:: WORK REQUEST ::
From the line containing "Image resolution: width=700" to the last line of the listing, both included, copy every line exactly and drop the pictures.

╔══

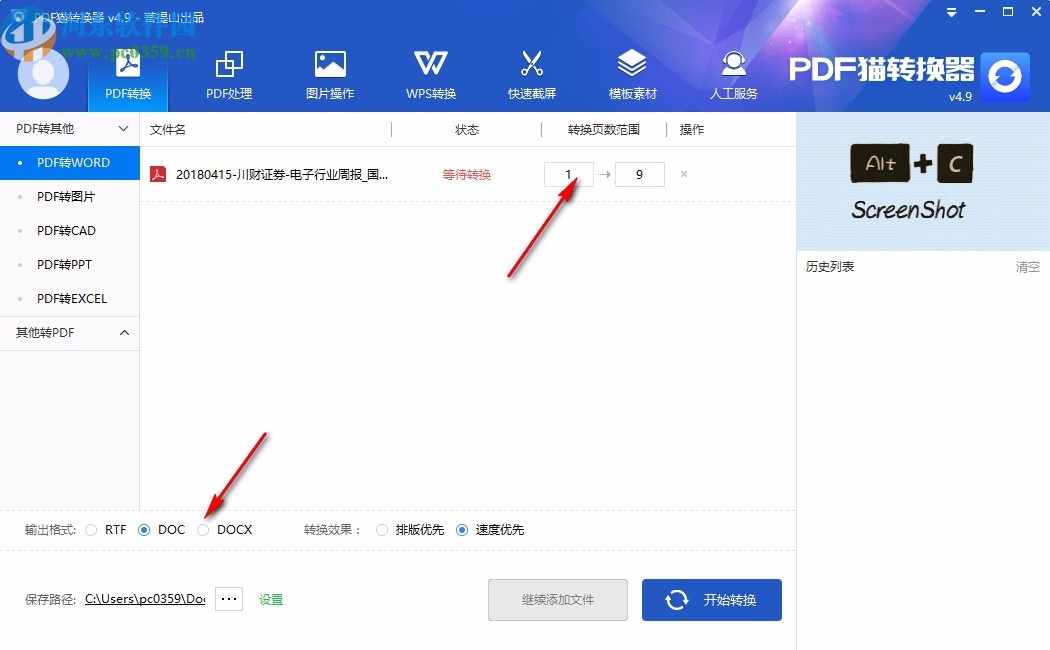Click the 开始转换 button

click(711, 599)

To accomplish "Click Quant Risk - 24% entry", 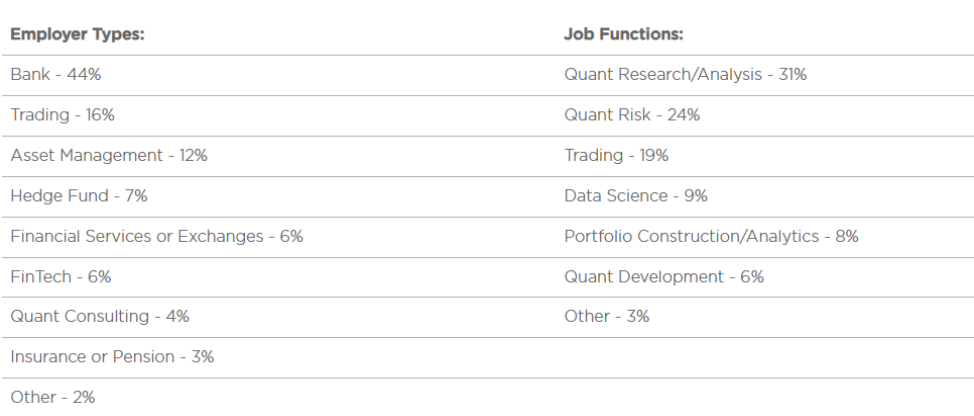I will pos(632,115).
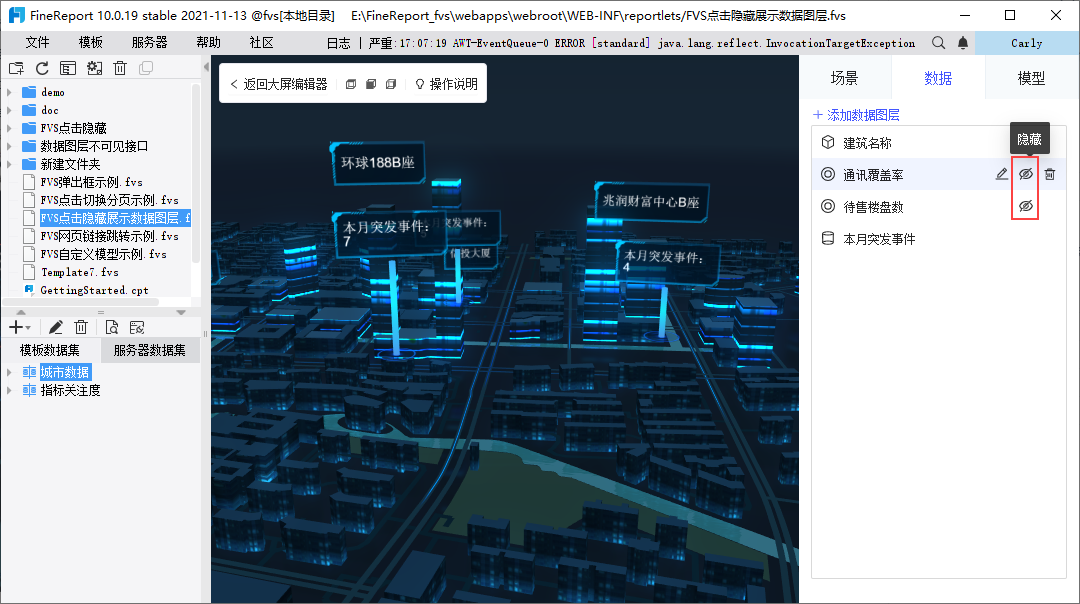This screenshot has width=1080, height=604.
Task: Click the preview dataset icon with magnifier
Action: click(x=111, y=327)
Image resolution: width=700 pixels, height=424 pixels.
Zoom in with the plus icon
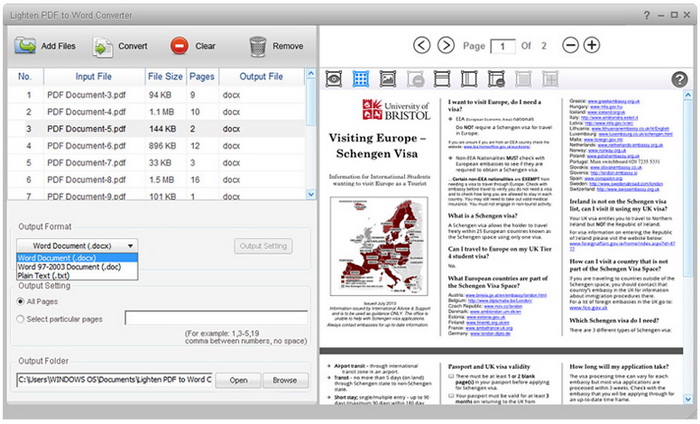[x=592, y=45]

╚══

:: ANSWER BOX ::
Image resolution: width=700 pixels, height=424 pixels.
Zoom in with the plus icon
[x=592, y=45]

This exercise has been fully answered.